### Your assignment
What's wanted is the full listing, reproduced exactly.

### Provided data
---+---

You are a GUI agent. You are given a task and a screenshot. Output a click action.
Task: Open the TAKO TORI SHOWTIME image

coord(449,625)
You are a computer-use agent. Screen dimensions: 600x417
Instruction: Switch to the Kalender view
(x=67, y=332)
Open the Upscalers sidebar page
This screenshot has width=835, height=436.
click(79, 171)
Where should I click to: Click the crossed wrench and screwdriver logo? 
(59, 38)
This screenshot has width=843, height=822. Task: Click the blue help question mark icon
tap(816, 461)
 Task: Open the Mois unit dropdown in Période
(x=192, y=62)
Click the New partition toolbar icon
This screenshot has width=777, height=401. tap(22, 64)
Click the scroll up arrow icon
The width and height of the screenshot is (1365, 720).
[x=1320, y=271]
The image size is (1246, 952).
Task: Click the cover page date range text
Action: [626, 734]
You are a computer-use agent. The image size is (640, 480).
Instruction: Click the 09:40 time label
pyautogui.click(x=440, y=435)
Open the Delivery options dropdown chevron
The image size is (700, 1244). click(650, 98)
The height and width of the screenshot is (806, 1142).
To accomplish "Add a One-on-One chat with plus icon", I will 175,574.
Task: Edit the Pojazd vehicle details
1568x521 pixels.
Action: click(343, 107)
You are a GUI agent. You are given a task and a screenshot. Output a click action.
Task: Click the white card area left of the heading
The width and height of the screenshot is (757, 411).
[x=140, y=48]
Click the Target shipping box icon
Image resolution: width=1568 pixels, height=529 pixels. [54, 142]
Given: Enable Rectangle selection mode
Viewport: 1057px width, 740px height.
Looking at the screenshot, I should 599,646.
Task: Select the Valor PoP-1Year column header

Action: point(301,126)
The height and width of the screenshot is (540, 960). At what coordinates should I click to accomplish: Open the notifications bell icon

---+---

### Response to this exercise
You are a GUI agent. You are given a task and a screenshot. Output a click action.
Task: Open the TAKO TORI SHOWTIME image

coord(449,625)
You are a computer-use agent. Screen dimensions: 600x417
Instruction: Switch to the Kalender view
(x=67, y=332)
Open the Upscalers sidebar page
This screenshot has width=835, height=436.
click(79, 171)
Where should I click to: Click the crossed wrench and screwdriver logo? 
(59, 38)
This screenshot has width=843, height=822. Task: Click the blue help question mark icon
tap(816, 461)
 Task: Open the Mois unit dropdown in Période
(x=192, y=62)
Click the New partition toolbar icon
This screenshot has width=777, height=401. tap(22, 64)
Click the scroll up arrow icon
The width and height of the screenshot is (1365, 720).
[x=1320, y=271]
The image size is (1246, 952).
Task: Click the cover page date range text
Action: [626, 734]
You are a computer-use agent. The image size is (640, 480).
Instruction: Click the 09:40 time label
pyautogui.click(x=440, y=435)
Open the Delivery options dropdown chevron
The image size is (700, 1244). click(650, 98)
The height and width of the screenshot is (806, 1142).
To accomplish "Add a One-on-One chat with plus icon", I will 175,574.
Task: Edit the Pojazd vehicle details
1568x521 pixels.
Action: click(343, 107)
You are a GUI agent. You are given a task and a screenshot. Output a click action.
Task: Click the white card area left of the heading
The width and height of the screenshot is (757, 411).
[x=140, y=48]
Click the Target shipping box icon
Image resolution: width=1568 pixels, height=529 pixels. [54, 142]
Given: Enable Rectangle selection mode
Viewport: 1057px width, 740px height.
Looking at the screenshot, I should 599,646.
Task: Select the Valor PoP-1Year column header

Action: point(301,126)
The height and width of the screenshot is (540, 960). At what coordinates should I click to accomplish: Open the notifications bell icon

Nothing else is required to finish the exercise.